More tantalising is Dr. Gaunt’s wish that the routine workings of government had been reconstructed. This, of course, is a subject that he has made very much his own. Despite the destruction of the surviving Irish council records in 1922, enough survives in calendar and transcripts, and in the archives of the Council and its committees at Whitehall, to make this feasible. What picture would emerge is difficult to predict: possibly poor and tardy support from London; industry in Dublin, especially from the secretariat servicing the Council there. Questions about administrative innovations and continuities in personnel might be answered, although it has to be stressed that the bureaucracy in Dublin was small and has as yet been little investigated at any time in the seventeenth century.

Dr. Gaunt regrets that there was not a more extended comparison of the personalities and approaches of the two lords deputy. To have done so might have made it a more attractive book, but also a rather different one. Fleetwood’s weaknesses would probably be accentuated. So, too, would Henry Cromwell’s confrontational stance. Maybe the compromise adopted by the Protector, effectively sharing power between the two even after Fleetwood had returned to England in 1655, was more sagacious than I allowed. It was also of a piece with the delicate balancing of civilians and soldiers, which characterised the last stages of Cromwell’s regime in England. However, to concentrate on the personal styles of the lord deputies credits them with a more decisive impact on policy than was always the case. Owing to the urgency with which decisions had to be made in the 1650s, together with the underlying problems of quick communication between Dublin and London, Fleetwood and Henry Cromwell may have been better able than their successors to put a distinctive imprint on policy.

A final regret is the lack of any sustained coverage of land use and agricultural practices and incomes. A little has been done to chart the processes in particular localities – Munster and Ulster – by which ‘normality’ was gradually restored in the later 1650. Total recovery of rentals to pre-1641 yield was hampered: first, by the uncertainties over the fate of the surviving Catholics; and also by the heavy mortality especially in the early 1650s.

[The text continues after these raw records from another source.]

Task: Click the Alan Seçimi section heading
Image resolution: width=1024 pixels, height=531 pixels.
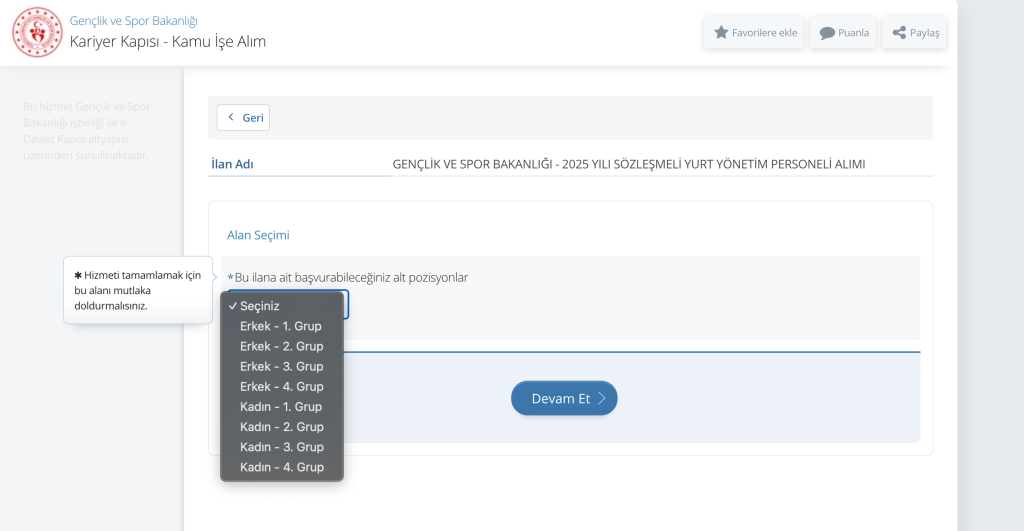Action: coord(258,235)
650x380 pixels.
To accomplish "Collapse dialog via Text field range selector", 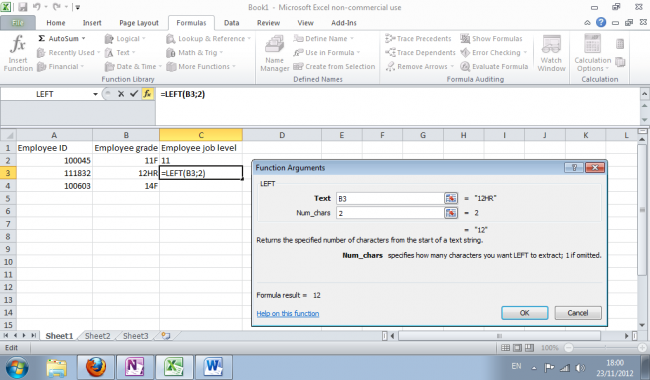I will [x=451, y=198].
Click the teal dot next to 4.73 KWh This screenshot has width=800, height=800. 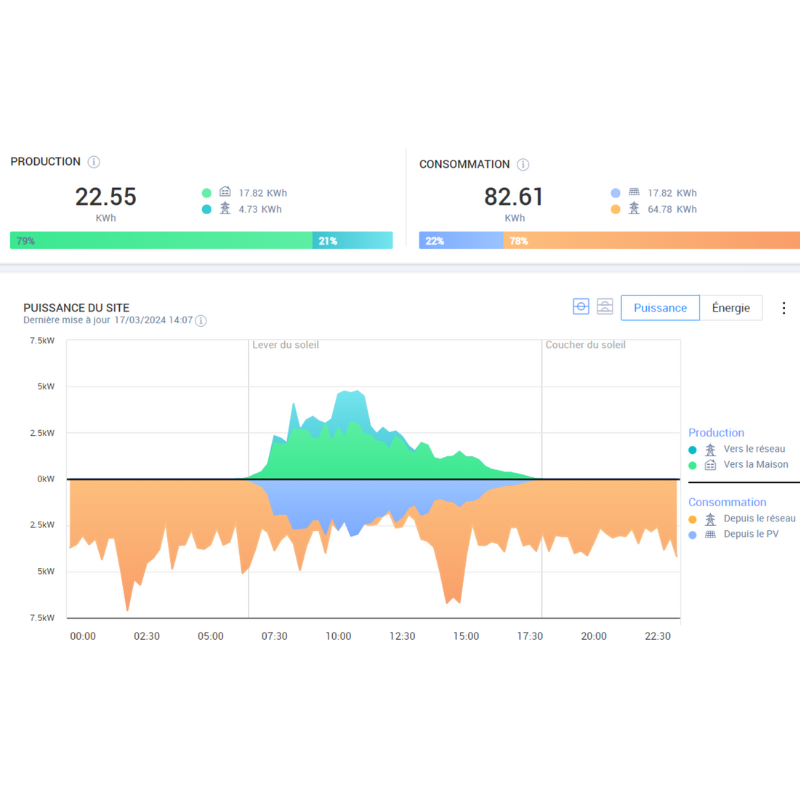(206, 210)
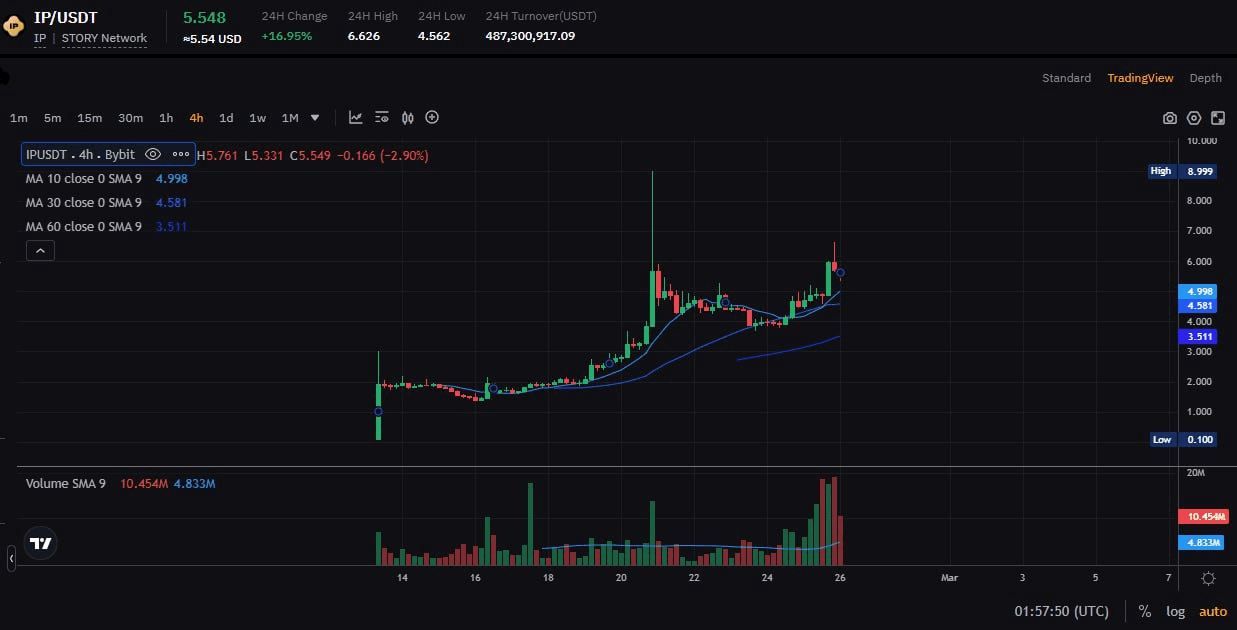The width and height of the screenshot is (1237, 630).
Task: Open the chart type line icon
Action: click(355, 118)
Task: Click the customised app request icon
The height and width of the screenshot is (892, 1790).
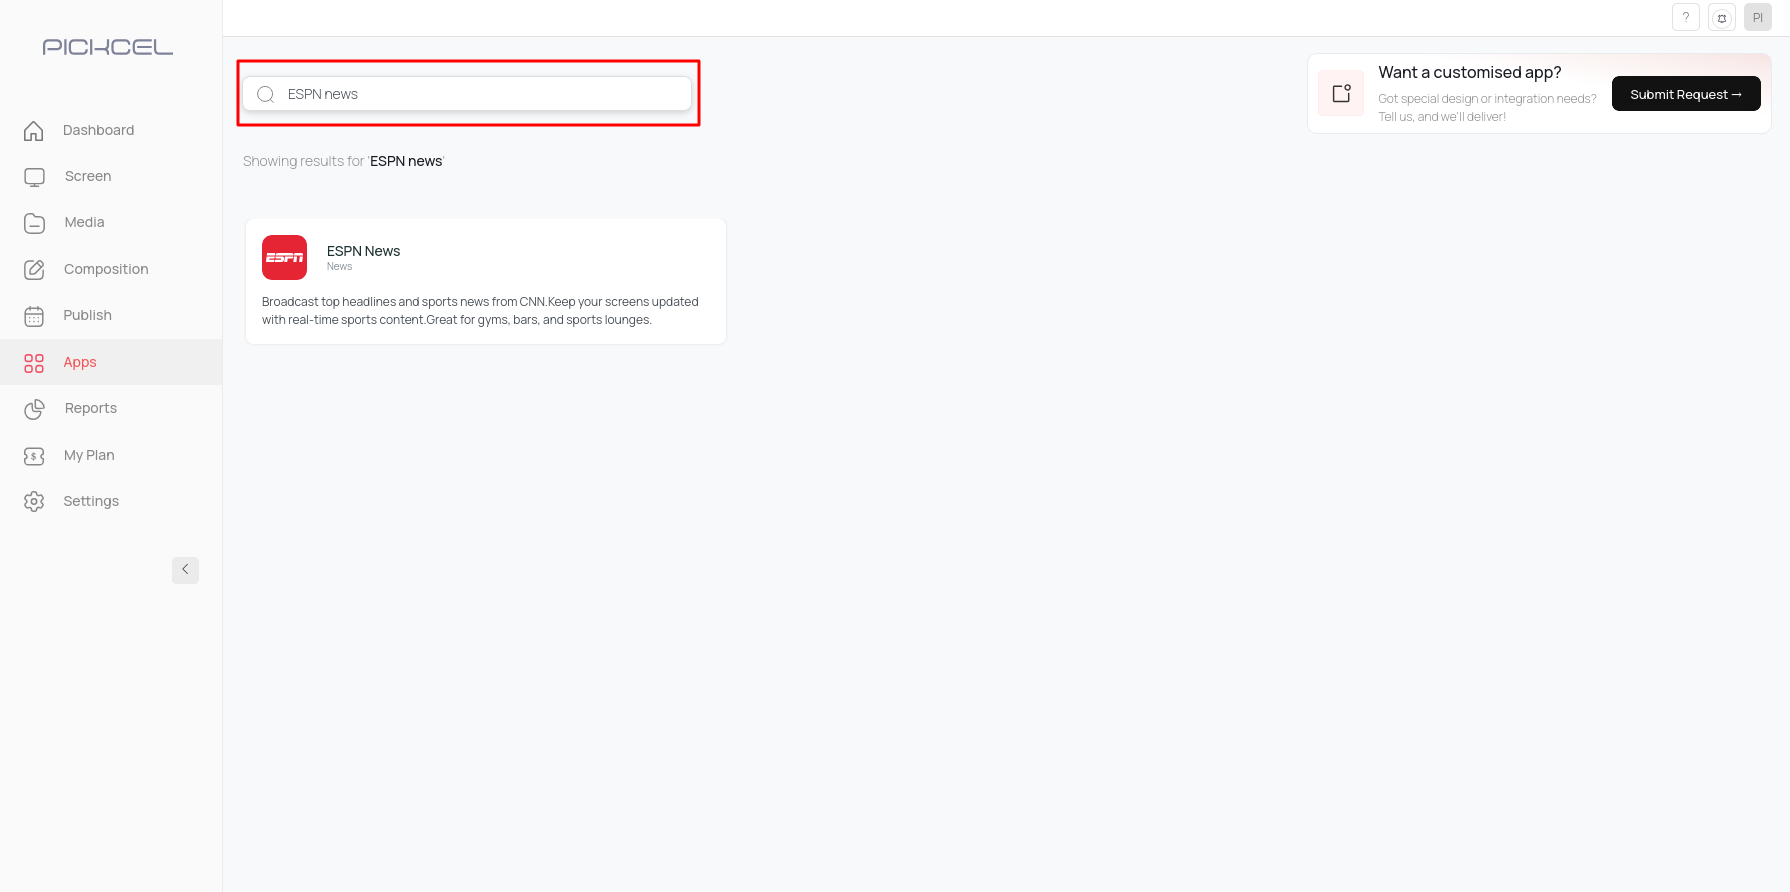Action: tap(1341, 93)
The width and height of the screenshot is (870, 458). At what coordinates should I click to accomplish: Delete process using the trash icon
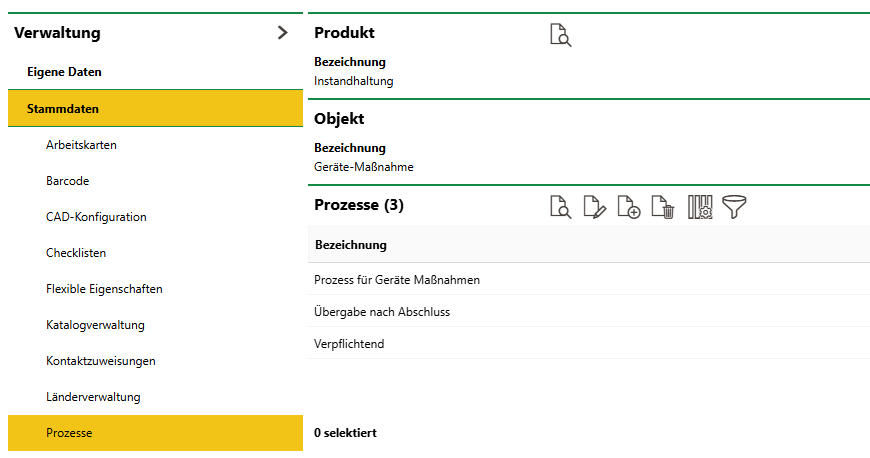(663, 208)
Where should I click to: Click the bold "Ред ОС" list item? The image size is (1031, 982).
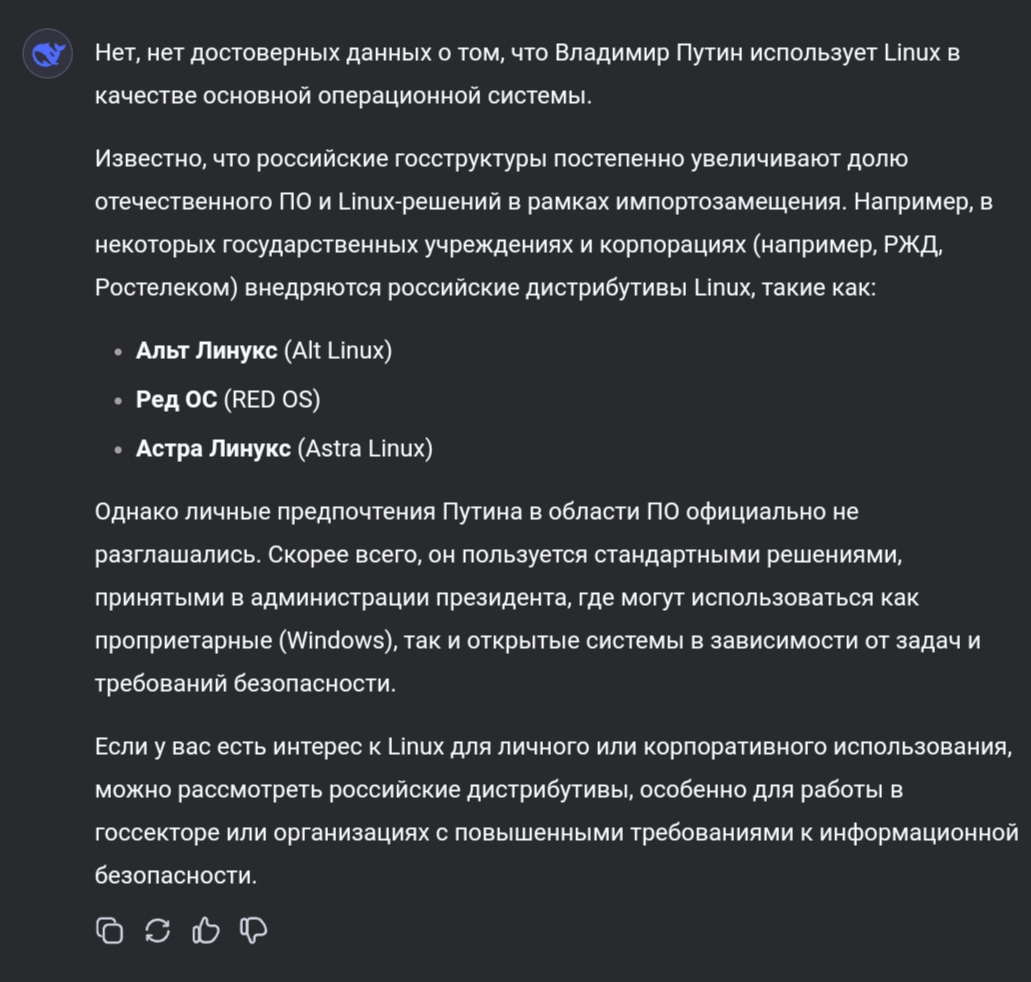176,400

Related to this is the chapter Dr. Gaunt finds rather speculative. Ideas of improvement were promoted and applied by devotees of the ‘new science’, especially Samuel Hartlib’s friends and correspondents. These efforts stood in a tradition of speculation, both intellectual and financial, which had as its aim the improvement of Ireland and enrichment of at least some of its inhabitants. My own work on the institutions and voluntary groups active in the eighteenth century would insist on the continuities.

Above all, Dr. Gaunt’s careful review reassures that a somewhat reluctant decision to put back into print a study much of which was conceived and constructed more than thirty years ago was justified. I fear the quirkiness of Cromwellian Ireland in not dealing with the Cromwellian settlement, ‘Hamlet without the prince’, will be repeated in my forthcoming study of the structures and characteristics of the Irish Protestant ascendancy, since it concerns itself little with the mechanics of how it came into being. But, again, with so much still to be done to reconstruct the history of seventeenth- and eighteenth-century Ireland, it seems unnecessary to duplicate the efforts of others.